◆ **Task instructions**
Task for the listing below: copy it out in full, exactly.

◆ **Provided data**
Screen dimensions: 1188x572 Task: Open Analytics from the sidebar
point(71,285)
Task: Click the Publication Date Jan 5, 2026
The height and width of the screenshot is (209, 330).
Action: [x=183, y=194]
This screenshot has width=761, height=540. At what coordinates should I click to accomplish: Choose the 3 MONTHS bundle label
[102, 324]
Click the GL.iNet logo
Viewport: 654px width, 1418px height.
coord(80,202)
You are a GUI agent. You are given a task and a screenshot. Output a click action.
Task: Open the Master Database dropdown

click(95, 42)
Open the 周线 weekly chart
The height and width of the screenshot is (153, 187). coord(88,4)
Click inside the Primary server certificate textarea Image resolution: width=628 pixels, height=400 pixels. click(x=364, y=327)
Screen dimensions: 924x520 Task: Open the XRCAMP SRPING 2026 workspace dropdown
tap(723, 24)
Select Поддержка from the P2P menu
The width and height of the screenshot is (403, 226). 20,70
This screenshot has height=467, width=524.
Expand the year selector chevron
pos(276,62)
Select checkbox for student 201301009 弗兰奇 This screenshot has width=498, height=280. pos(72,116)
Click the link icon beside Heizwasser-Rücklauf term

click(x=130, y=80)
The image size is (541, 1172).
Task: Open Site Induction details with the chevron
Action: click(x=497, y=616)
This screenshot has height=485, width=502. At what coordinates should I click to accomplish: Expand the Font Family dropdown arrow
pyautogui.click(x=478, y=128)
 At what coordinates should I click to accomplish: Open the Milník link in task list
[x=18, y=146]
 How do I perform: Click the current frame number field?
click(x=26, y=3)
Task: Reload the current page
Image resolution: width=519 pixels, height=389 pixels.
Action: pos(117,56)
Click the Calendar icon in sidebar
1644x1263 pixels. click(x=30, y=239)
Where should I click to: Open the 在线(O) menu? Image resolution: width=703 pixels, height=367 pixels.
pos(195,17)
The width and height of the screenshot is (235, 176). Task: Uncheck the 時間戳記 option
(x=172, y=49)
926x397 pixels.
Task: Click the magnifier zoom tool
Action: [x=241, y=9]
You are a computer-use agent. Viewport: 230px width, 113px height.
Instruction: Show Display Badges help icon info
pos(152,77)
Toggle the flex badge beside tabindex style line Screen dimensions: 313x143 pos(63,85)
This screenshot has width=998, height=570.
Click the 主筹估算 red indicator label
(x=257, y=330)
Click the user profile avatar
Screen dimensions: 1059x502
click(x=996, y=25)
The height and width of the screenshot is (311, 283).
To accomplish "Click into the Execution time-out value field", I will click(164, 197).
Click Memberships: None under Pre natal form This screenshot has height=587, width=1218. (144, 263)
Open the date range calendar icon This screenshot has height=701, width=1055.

◆ **Response to this exercise**
Screen dimensions: 1188x572 Task: Open Analytics from the sidebar
point(71,285)
Task: Click the Publication Date Jan 5, 2026
The height and width of the screenshot is (209, 330).
Action: [x=183, y=194]
This screenshot has width=761, height=540. At what coordinates should I click to accomplish: Choose the 3 MONTHS bundle label
[102, 324]
Click the GL.iNet logo
Viewport: 654px width, 1418px height.
coord(80,202)
You are a GUI agent. You are given a task and a screenshot. Output a click action.
Task: Open the Master Database dropdown

click(95, 42)
Open the 周线 weekly chart
The height and width of the screenshot is (153, 187). coord(88,4)
Click inside the Primary server certificate textarea Image resolution: width=628 pixels, height=400 pixels. click(x=364, y=327)
Screen dimensions: 924x520 Task: Open the XRCAMP SRPING 2026 workspace dropdown
tap(723, 24)
Select Поддержка from the P2P menu
The width and height of the screenshot is (403, 226). 20,70
This screenshot has height=467, width=524.
Expand the year selector chevron
pos(276,62)
Select checkbox for student 201301009 弗兰奇 This screenshot has width=498, height=280. pos(72,116)
Click the link icon beside Heizwasser-Rücklauf term

click(x=130, y=80)
The image size is (541, 1172).
Task: Open Site Induction details with the chevron
Action: click(x=497, y=616)
This screenshot has height=485, width=502. At what coordinates should I click to accomplish: Expand the Font Family dropdown arrow
pyautogui.click(x=478, y=128)
 At what coordinates should I click to accomplish: Open the Milník link in task list
[x=18, y=146]
 How do I perform: Click the current frame number field?
click(x=26, y=3)
Task: Reload the current page
Image resolution: width=519 pixels, height=389 pixels.
Action: pos(117,56)
Click the Calendar icon in sidebar
1644x1263 pixels. click(x=30, y=239)
Where should I click to: Open the 在线(O) menu? Image resolution: width=703 pixels, height=367 pixels.
pos(195,17)
The width and height of the screenshot is (235, 176). Task: Uncheck the 時間戳記 option
(x=172, y=49)
926x397 pixels.
Task: Click the magnifier zoom tool
Action: [x=241, y=9]
You are a computer-use agent. Viewport: 230px width, 113px height.
Instruction: Show Display Badges help icon info
pos(152,77)
Toggle the flex badge beside tabindex style line Screen dimensions: 313x143 pos(63,85)
This screenshot has width=998, height=570.
Click the 主筹估算 red indicator label
(x=257, y=330)
Click the user profile avatar
Screen dimensions: 1059x502
click(x=996, y=25)
The height and width of the screenshot is (311, 283).
To accomplish "Click into the Execution time-out value field", I will click(164, 197).
Click Memberships: None under Pre natal form This screenshot has height=587, width=1218. (144, 263)
Open the date range calendar icon This screenshot has height=701, width=1055.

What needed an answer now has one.